跨竖井联邦学习中基于源推理攻击的主题数据审计

联邦学习（FL）中的源推理攻击（SIA）旨在识别哪个客户端使用目标数据点进行本地模型训练。它允许中央服务器审计客户端的数据使用情况。在跨竖井FL中，客户端（竖井）从多个主体（例如，个人、作者或设备）收集数据，这带来了主体信息泄露的风险。对象隶属推理攻击（SMIA）针对这种情况，并试图推断是否有任何客户端使用跨竖井FL中的目标对象的数据点。然而，SMIA的现有结果是有限的，并且基于对攻击场景的强假设。因此，我们提出了一种主题级源推断攻击（SLSIA），通过消除在SIA中只有一个客户端可以使用目标数据点的关键约束，以及在SMIA中对使用目标主题数据的客户端进行不精确检测。攻击者位于服务器端，控制目标数据源，目的是使用来自目标主题的数据点检测所有客户机。我们的策略利用二元攻击分类器来预测本地模型对来自目标主题的测试数据返回的嵌入是否包含唯一模式，这些模式表明客户端使用来自该主题的数据训练模型。为了实现这一点，攻击者使用来自目标主题的数据局部预训练模型，然后利用它们为二进制攻击分类器构建训练集。我们的SLSIA在四个数据集上显著优于以前的方法。具体而言，SLSIA在50个目标受试者中达到了0.88的最高平均准确率。分析嵌入分布和输入特征距离表明，主题稀疏的数据集更容易受到我们的攻击。最后，我们建议使用项目级和主题级差异隐私机制来保护我们的SLSIA。使用主题级差分隐私预算为22时，攻击精度降低36%，效用损失20%。

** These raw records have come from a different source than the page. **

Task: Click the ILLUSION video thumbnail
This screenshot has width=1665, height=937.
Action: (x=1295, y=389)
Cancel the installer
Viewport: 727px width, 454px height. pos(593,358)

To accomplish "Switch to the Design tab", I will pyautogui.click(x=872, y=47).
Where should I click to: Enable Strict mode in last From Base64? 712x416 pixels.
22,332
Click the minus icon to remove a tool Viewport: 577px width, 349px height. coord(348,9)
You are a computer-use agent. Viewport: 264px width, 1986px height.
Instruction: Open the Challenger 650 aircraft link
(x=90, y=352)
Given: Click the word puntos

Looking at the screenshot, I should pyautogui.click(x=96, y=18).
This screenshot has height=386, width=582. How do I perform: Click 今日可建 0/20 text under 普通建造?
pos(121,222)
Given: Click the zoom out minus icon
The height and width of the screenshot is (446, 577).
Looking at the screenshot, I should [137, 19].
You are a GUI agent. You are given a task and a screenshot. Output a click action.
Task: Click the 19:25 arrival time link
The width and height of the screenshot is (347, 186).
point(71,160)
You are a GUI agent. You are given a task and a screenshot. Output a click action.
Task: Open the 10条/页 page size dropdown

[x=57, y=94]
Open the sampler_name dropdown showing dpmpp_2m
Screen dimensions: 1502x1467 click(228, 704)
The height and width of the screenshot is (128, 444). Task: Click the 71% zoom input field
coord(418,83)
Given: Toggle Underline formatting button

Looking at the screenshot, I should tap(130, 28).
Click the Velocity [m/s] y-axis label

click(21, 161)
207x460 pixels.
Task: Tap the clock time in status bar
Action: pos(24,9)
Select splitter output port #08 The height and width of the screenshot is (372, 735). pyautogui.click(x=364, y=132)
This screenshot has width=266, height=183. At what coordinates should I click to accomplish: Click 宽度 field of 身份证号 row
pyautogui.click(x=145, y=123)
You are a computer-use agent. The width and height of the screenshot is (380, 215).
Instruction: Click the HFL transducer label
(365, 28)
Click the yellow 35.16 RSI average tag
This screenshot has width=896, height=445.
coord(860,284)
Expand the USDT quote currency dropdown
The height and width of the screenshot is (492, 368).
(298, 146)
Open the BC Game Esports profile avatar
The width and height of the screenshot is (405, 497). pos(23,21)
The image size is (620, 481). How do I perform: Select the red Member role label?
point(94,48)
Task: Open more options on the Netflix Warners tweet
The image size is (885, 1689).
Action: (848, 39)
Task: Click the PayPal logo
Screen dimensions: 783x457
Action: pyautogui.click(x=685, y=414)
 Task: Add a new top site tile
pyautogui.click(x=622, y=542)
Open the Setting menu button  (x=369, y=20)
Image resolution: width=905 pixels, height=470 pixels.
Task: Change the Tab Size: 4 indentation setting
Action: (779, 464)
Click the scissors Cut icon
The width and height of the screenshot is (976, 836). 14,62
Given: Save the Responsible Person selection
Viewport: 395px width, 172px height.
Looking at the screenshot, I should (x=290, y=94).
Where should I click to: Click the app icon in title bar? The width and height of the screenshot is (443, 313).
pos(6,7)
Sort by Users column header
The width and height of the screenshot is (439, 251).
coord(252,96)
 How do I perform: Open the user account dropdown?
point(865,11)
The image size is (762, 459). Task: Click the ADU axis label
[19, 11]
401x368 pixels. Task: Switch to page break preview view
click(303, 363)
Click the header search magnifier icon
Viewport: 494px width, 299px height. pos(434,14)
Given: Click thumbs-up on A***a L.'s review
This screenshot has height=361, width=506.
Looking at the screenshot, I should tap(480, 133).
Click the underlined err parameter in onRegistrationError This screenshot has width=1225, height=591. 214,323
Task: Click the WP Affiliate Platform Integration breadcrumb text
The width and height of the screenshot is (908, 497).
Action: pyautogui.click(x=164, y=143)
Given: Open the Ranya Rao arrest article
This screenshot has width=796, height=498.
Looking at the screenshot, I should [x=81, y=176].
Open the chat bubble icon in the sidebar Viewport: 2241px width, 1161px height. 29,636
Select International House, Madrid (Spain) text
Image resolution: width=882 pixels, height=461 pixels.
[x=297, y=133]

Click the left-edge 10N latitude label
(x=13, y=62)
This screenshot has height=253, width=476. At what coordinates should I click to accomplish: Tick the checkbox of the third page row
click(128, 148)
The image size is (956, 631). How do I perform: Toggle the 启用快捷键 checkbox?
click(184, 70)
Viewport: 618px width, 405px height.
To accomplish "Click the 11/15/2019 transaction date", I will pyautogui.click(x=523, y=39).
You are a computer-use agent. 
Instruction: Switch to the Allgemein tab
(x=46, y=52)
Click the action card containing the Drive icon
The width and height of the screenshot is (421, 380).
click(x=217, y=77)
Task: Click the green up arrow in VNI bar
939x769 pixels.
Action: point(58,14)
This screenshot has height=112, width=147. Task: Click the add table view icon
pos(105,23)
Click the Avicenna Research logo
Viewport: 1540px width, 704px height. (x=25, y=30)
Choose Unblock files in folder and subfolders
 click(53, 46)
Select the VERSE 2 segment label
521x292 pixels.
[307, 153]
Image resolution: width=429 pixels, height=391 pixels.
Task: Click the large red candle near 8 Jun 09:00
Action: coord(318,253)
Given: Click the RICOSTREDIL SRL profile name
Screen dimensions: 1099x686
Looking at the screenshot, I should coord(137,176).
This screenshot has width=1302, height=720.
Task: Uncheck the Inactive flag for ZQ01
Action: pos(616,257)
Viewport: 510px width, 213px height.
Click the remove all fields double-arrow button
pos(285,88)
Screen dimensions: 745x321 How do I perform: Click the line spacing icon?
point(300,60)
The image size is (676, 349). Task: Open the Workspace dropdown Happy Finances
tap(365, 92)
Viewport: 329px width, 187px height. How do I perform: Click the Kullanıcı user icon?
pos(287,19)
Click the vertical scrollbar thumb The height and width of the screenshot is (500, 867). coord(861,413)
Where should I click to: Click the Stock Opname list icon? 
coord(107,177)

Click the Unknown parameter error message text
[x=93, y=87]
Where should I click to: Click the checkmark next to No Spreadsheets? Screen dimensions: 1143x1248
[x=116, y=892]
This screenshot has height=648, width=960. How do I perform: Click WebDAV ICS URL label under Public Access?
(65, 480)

本文章由计算机程序翻译，如有差异，请以英文原文为准。

求助全文

约1分钟内获得全文求助全文

来源期刊

Journal of Information Security and Applications Computer Science-Computer Networks and Communications

CiteScore

10.90

自引率

5.40%

发文量

206

审稿时长

56 days

期刊介绍： Journal of Information Security and Applications (JISA) focuses on the original research and practice-driven applications with relevance to information security and applications. JISA provides a common linkage between a vibrant scientific and research community and industry professionals by offering a clear view on modern problems and challenges in information security, as well as identifying promising scientific and "best-practice" solutions. JISA issues offer a balance between original research work and innovative industrial approaches by internationally renowned information security experts and researchers.